→ **PROBLEM REQUIREMENTS**:
The records below hold a stretch from the line with "Open the notifications" through the line with "Task: Click the RAM usage gauge"; return exactly those lines, ends included, and nothing more.

(DATA SUPPLIED begins)

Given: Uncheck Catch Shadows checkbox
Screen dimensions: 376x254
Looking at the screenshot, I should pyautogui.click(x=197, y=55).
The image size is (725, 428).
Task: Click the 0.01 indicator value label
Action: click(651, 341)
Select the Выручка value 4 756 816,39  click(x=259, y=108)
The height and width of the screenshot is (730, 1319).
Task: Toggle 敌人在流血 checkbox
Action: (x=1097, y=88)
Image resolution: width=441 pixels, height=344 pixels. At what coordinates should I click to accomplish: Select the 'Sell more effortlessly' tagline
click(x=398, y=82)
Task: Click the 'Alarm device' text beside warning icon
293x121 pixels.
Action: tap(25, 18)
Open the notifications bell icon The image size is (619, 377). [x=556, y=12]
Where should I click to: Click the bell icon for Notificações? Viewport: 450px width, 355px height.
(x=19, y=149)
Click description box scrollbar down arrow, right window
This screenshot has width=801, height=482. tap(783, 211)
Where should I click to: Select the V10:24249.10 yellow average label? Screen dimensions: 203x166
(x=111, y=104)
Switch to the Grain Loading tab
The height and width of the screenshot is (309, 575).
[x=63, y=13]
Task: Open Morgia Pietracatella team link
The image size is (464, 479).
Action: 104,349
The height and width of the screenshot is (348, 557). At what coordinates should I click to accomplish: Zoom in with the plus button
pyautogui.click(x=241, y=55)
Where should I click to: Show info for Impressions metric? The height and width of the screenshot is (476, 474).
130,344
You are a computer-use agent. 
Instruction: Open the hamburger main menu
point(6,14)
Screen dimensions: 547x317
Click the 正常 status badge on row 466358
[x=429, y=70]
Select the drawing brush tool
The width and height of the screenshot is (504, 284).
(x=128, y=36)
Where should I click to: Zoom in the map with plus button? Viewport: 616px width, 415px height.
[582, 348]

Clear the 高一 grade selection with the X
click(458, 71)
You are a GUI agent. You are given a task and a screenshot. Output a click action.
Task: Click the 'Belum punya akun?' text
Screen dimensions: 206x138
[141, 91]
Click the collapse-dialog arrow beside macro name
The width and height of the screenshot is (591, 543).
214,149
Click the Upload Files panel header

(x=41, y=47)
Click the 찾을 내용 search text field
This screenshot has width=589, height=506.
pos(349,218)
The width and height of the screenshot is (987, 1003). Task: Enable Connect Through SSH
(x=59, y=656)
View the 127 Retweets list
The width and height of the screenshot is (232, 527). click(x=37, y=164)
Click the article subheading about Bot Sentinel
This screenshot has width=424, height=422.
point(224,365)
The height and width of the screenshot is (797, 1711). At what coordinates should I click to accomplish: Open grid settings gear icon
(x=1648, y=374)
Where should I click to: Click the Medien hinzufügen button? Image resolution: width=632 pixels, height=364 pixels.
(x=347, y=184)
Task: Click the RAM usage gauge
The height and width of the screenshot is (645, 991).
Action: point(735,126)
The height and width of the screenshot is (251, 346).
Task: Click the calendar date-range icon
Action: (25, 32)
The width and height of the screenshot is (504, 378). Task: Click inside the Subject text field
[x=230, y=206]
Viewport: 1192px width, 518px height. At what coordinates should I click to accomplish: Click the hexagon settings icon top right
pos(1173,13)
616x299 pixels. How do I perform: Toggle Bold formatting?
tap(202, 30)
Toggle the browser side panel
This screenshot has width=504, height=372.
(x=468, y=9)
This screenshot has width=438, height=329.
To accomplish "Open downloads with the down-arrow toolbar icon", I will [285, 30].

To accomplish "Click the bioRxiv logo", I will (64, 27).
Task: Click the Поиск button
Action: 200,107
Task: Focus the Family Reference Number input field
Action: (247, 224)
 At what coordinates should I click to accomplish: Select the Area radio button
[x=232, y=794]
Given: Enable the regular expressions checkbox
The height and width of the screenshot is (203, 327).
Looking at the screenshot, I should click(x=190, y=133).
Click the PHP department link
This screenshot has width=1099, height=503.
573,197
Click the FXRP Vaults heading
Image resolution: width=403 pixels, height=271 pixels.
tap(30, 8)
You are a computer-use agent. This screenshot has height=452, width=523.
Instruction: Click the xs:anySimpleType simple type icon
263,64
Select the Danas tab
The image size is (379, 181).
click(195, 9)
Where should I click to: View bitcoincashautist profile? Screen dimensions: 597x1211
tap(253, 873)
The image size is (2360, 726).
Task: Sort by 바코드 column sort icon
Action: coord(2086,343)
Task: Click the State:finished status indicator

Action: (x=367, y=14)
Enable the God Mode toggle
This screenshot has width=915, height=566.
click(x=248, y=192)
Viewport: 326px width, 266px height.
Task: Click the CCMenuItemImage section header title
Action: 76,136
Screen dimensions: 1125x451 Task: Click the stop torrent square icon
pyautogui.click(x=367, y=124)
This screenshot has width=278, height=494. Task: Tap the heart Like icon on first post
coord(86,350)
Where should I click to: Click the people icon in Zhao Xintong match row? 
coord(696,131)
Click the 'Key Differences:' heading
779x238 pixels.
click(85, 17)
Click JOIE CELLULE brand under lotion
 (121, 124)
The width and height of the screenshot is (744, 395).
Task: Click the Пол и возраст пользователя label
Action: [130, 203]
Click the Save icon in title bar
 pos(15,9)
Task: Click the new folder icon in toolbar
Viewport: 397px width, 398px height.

(DATA SUPPLIED ends)

→ **WRITTEN RESPONSE**:
Open the notifications bell icon The image size is (619, 377). [x=556, y=12]
Where should I click to: Click the bell icon for Notificações? Viewport: 450px width, 355px height.
(x=19, y=149)
Click description box scrollbar down arrow, right window
This screenshot has width=801, height=482. tap(783, 211)
Where should I click to: Select the V10:24249.10 yellow average label? Screen dimensions: 203x166
(x=111, y=104)
Switch to the Grain Loading tab
The height and width of the screenshot is (309, 575).
[x=63, y=13]
Task: Open Morgia Pietracatella team link
The image size is (464, 479).
Action: 104,349
The height and width of the screenshot is (348, 557). At what coordinates should I click to accomplish: Zoom in with the plus button
pyautogui.click(x=241, y=55)
Where should I click to: Show info for Impressions metric? The height and width of the screenshot is (476, 474).
130,344
You are a computer-use agent. 
Instruction: Open the hamburger main menu
point(6,14)
Screen dimensions: 547x317
Click the 正常 status badge on row 466358
[x=429, y=70]
Select the drawing brush tool
The width and height of the screenshot is (504, 284).
(x=128, y=36)
Where should I click to: Zoom in the map with plus button? Viewport: 616px width, 415px height.
[582, 348]

Clear the 高一 grade selection with the X
click(458, 71)
You are a GUI agent. You are given a task and a screenshot. Output a click action.
Task: Click the 'Belum punya akun?' text
Screen dimensions: 206x138
[141, 91]
Click the collapse-dialog arrow beside macro name
The width and height of the screenshot is (591, 543).
214,149
Click the Upload Files panel header

(x=41, y=47)
Click the 찾을 내용 search text field
This screenshot has width=589, height=506.
pos(349,218)
The width and height of the screenshot is (987, 1003). Task: Enable Connect Through SSH
(x=59, y=656)
View the 127 Retweets list
The width and height of the screenshot is (232, 527). click(x=37, y=164)
Click the article subheading about Bot Sentinel
This screenshot has width=424, height=422.
point(224,365)
The height and width of the screenshot is (797, 1711). At what coordinates should I click to accomplish: Open grid settings gear icon
(x=1648, y=374)
Where should I click to: Click the Medien hinzufügen button? Image resolution: width=632 pixels, height=364 pixels.
(x=347, y=184)
Task: Click the RAM usage gauge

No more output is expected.